#### Exercise instructions:
Beginning with the line that contains "The image size is (1888, 1074).", print each line to the end of the data exactly. Omit the pictures.

──────── Data supplied

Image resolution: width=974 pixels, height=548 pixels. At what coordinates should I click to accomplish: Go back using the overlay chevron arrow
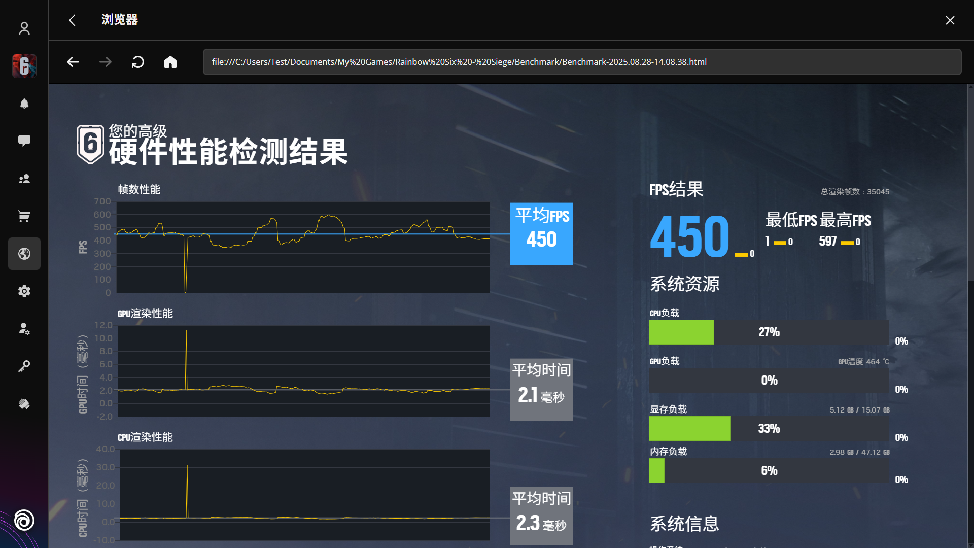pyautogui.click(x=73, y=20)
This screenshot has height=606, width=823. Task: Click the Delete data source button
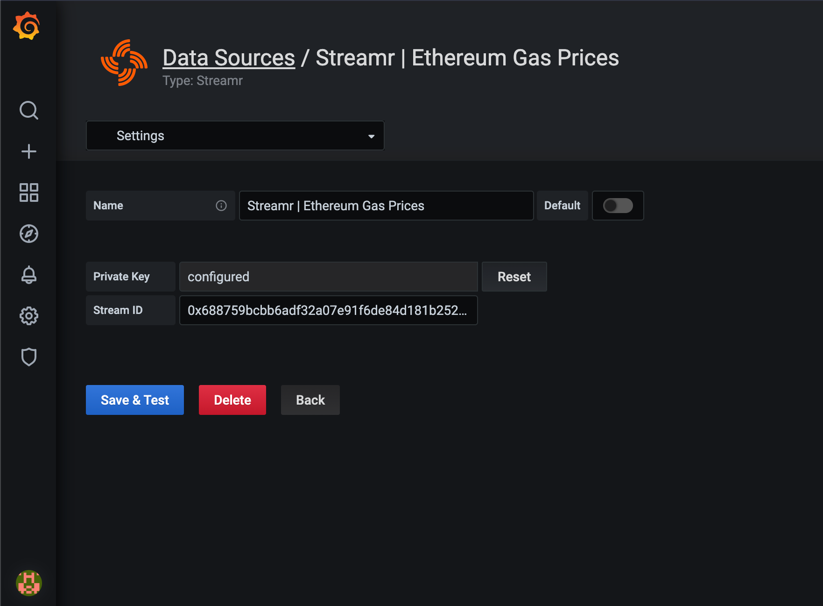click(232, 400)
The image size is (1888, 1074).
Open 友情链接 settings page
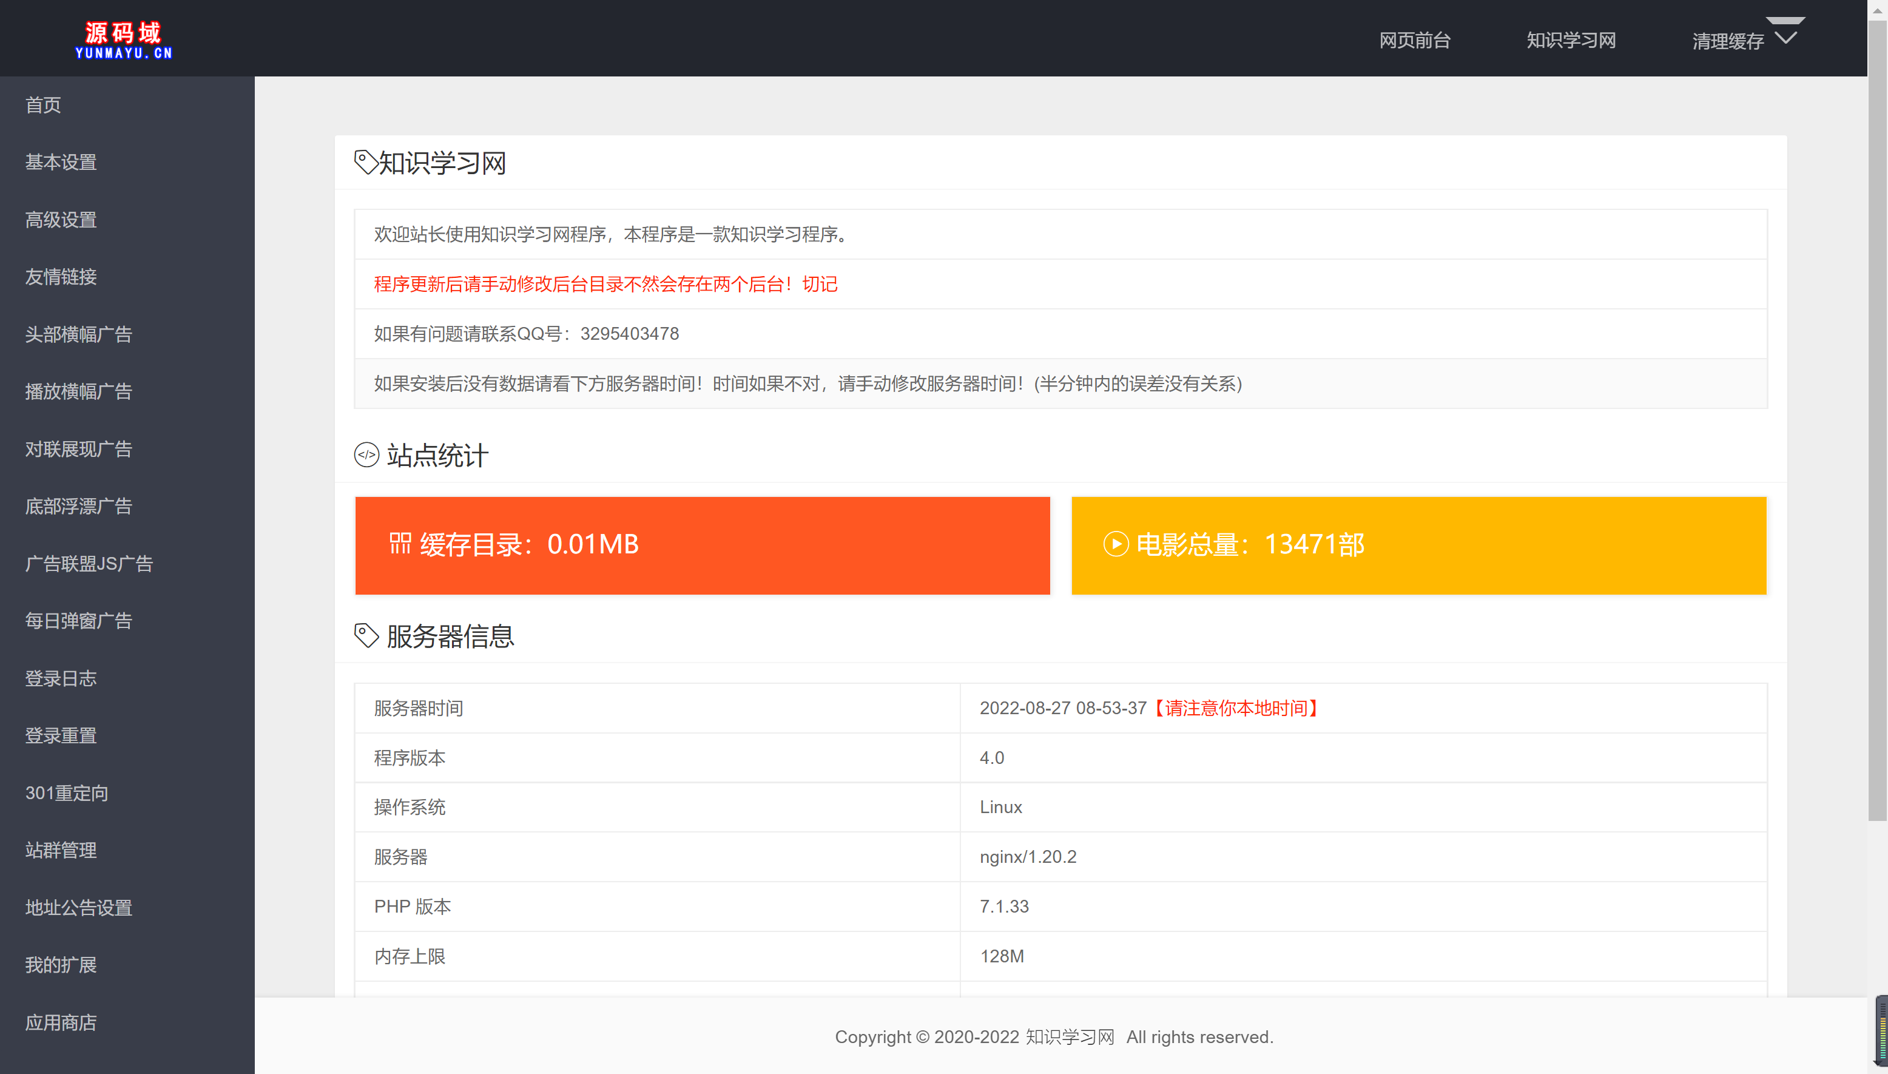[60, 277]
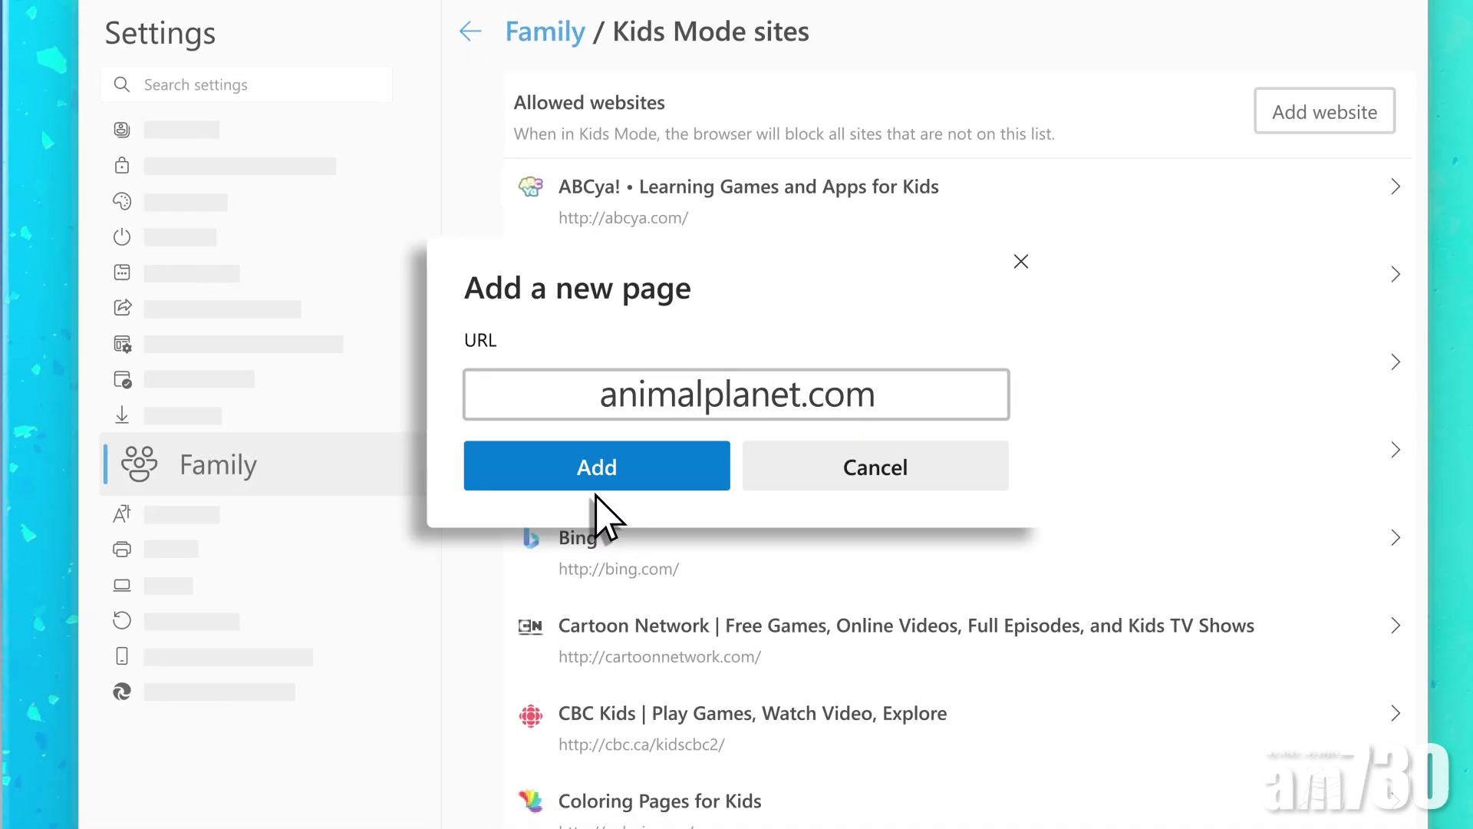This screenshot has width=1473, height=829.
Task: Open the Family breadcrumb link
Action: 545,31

────────────────

#### Response to this task:
The image size is (1888, 1074).
Open 友情链接 settings page
[60, 277]
This screenshot has width=1473, height=829.
Task: Open the Family breadcrumb link
Action: 545,31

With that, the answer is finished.